An archaeology team from the Maryland Department of Transportation (MDOT) led by Chief Archaeologist Julie Schablitsky, spent months on the land looking for evidence linked to Ross.
Old records provided a rough starting point. In March, Schablitsky and her team found numerous artifacts dating to the 1800s, including nails, brick, glass, dish fragments and even a button, officials noted in a press release.
But nothing was confirmed until Schablitsky found a coin with her metal detector along an old, abandoned road in an isolated area of Maryland’s eastern shore.
As she wiped the mud off the coin, the profile of a woman with flowing hair, and wearing a cap that said, “Liberty,” emerged. At the bottom was the year 1808.
Tuesday morning, at the Harriet Tubman Underground Railroad Visitor Center, state and federal officials announced that Schablitsky, guided in part by the coin, confirmed that the artifacts found previously were evidence of Ross’ cabin.

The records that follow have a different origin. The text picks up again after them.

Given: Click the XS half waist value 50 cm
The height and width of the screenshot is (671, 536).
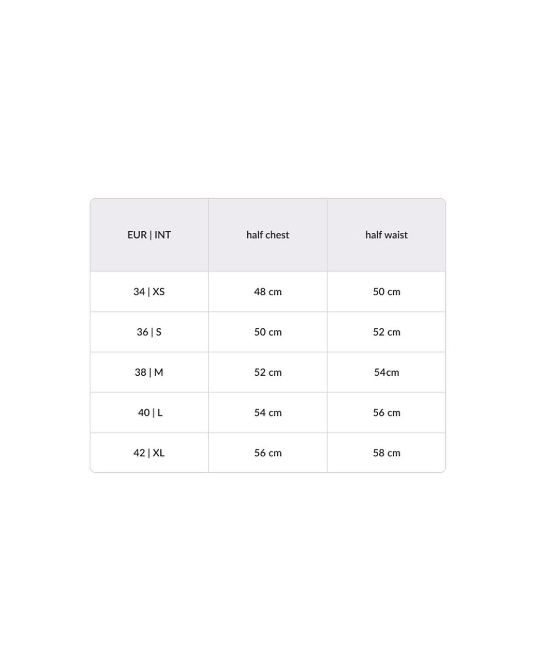Looking at the screenshot, I should [387, 292].
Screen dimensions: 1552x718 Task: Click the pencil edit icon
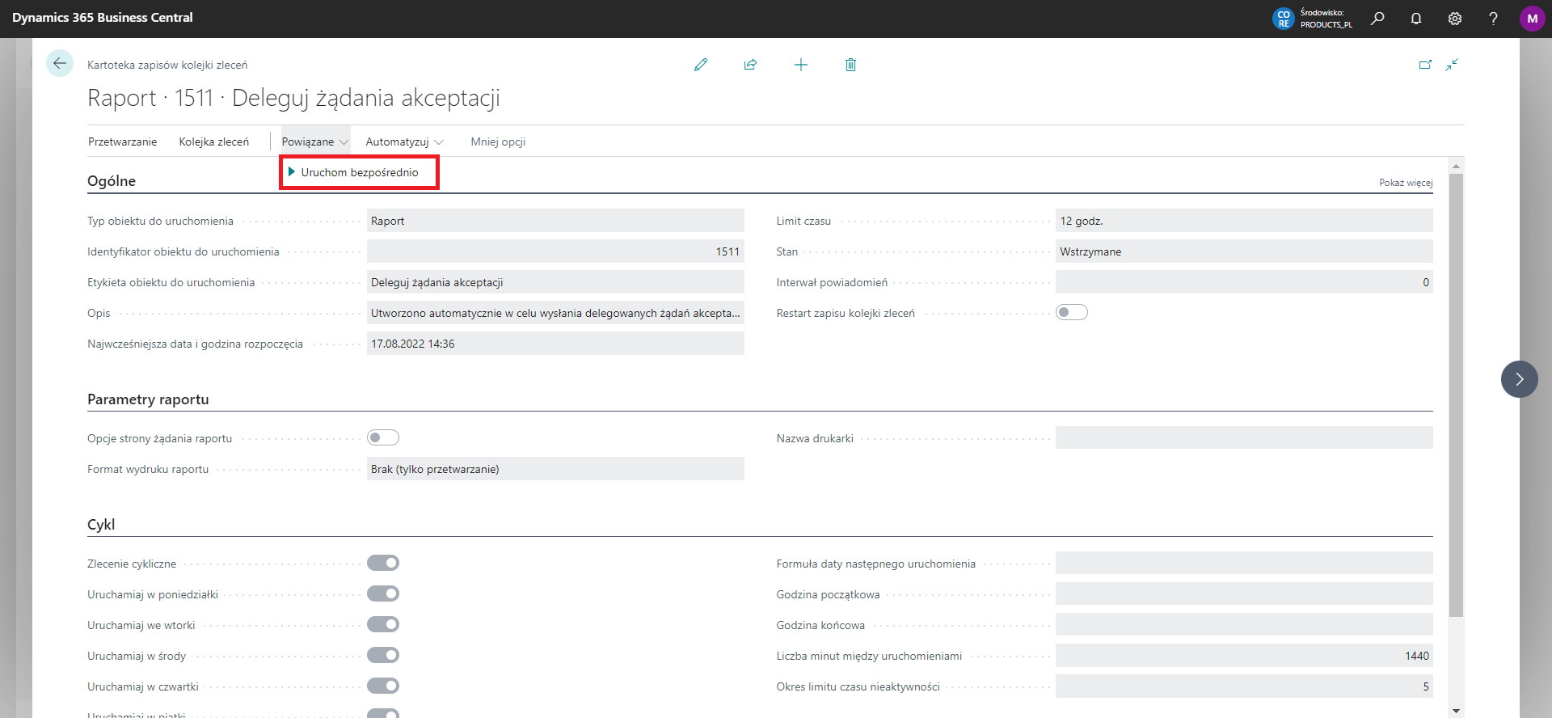tap(701, 65)
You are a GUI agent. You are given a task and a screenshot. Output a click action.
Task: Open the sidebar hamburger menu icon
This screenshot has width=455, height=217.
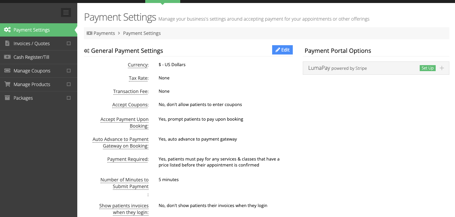click(x=66, y=12)
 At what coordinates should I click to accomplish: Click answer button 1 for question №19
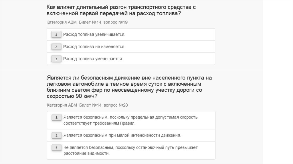pos(56,35)
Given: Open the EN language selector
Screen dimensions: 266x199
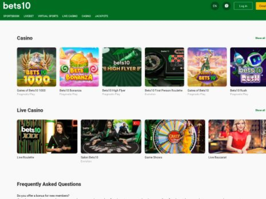Looking at the screenshot, I should (x=215, y=6).
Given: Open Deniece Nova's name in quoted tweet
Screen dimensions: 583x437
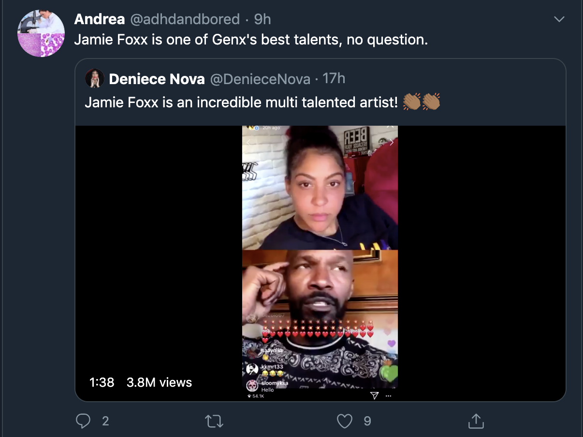Looking at the screenshot, I should (x=157, y=79).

“The importance of discovering Ben Ross’ cabin here is the connection to Harriet Tubman.
She would’ve spent time here as a child, but also she would’ve come back and been living here with her father in her teenage years, working alongside him,” Schablitsky said in a press release.
“This was the opportunity she had to learn about how to navigate and survive in the wetlands and the woods. We believe this experience was able to benefit her when she began to move people to freedom.”
Between 1850 and 1860, Tubman, who was born Araminta Ross, made 13 trips home, rescuing about 70 people from enslavement, historians believe.
Among those she saved were several brothers and her parents, who, while no longer enslaved, were still in danger in Maryland.
Her sacrifice to save these men, women and children through various routes and safe houses is now commonly known as the Underground Railroad.
“When we protect vulnerable habitats, we help preserve the stories of those who came before us, like Harriet Tubman’s father, Ben Ross,” said the chief of the US Fish and Wildlife Service’s National Wildlife Refuge System, Cynthia Martinez.